Re: Update of RTCRtpSender "doohickey" proposal

On 05/02/2014 07:22 AM, Stefan Håkansson LK wrote:
> On 02/05/14 07:09, Martin Thomson wrote:
>> On 1 May 2014 19:41, Cullen Jennings (fluffy) <fluffy@cisco.com> wrote:
>>>> The MST is the API where we can set things like resolution, framerate, etc.
>>>>
>>>> Assume you want to record the same content in two different resolutions,
>>>> they way to do it today would be to clone the track, and apply different
>>>> settings, and record both IIUC.
>>>>
>>>> Sure, we could move the surface where you define desired framerate,
>>>> resolution, etc. to the consumer all together - but that would be a big
>>>> change quite late.
>>> Good point. Nope - I don’t want to do any chances that large right now. Current design will get the job done so no real advantage to changing.
>>
>> Yeah, but my concern was with respect to implicit cloning.  We had, on
>> and off, this idea that when a track is added to RTCPeerConnection, it
>> would be cloned and the thing that the RTCPeerConnection owned would
>> be a clone of that track with extra properties.  That's what I wanted
>> to avoid.
> I agree fully (and I haven't seen anyone having a different view).
>
>
I've not encountered this proposal, it's not how things work now, and it 
would be an incompatible change of some brutality.

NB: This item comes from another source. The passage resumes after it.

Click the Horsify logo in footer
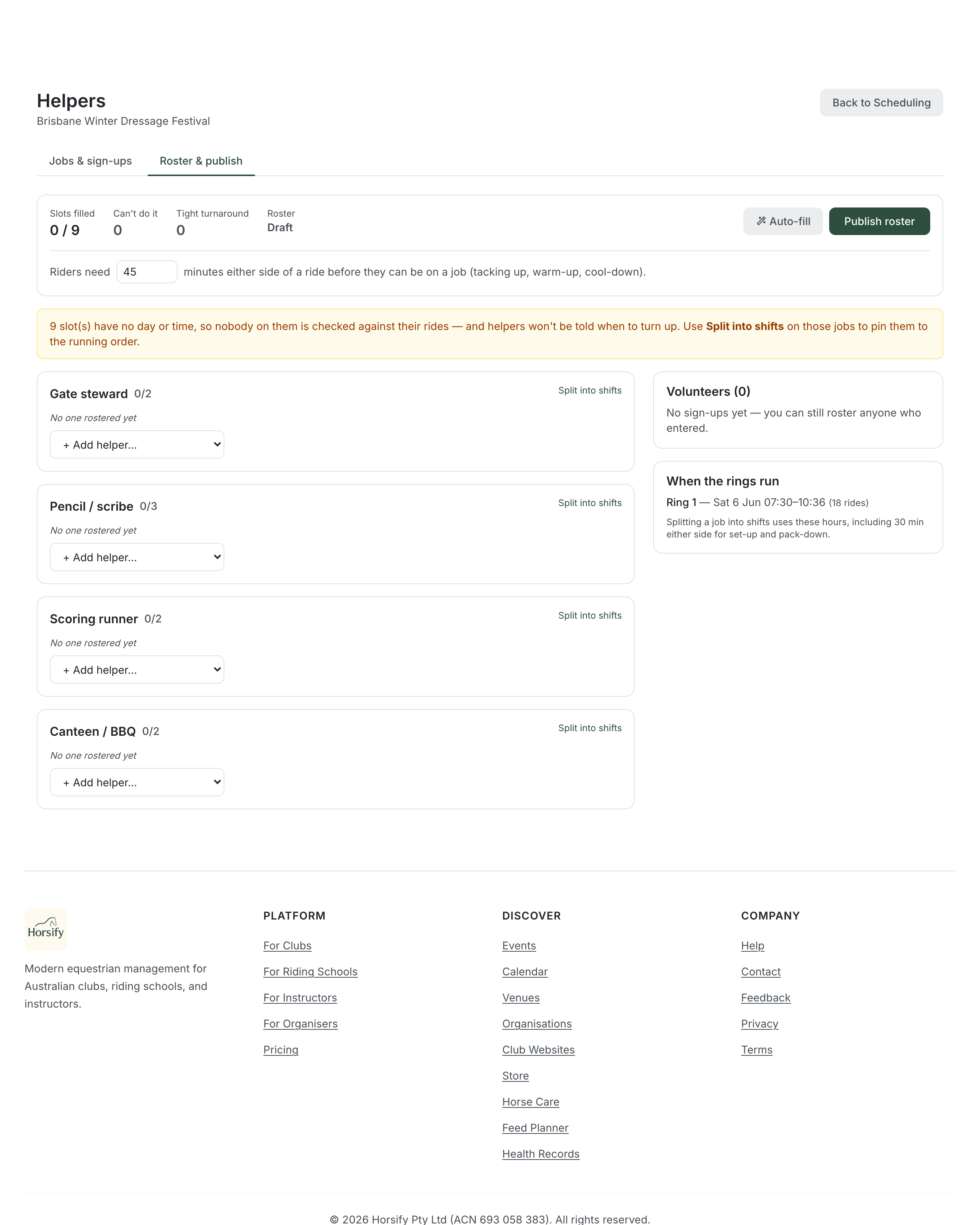The image size is (980, 1225). coord(46,929)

If you create a track, set track.enabled=false, connect it to an 
RTCPeerConnection, and set track.enabled=true, the media will start to 
flow (switch from blackness to image).

If the PC had a clone of the track, directly connected to the source, 
this would not happen.

The reason the doohickey control was seen as valid was because "I send 
packets (doohickey control)" is a different concept from "I send images 
(track control)". At least that's what I took away from Seattle/Shenzhen.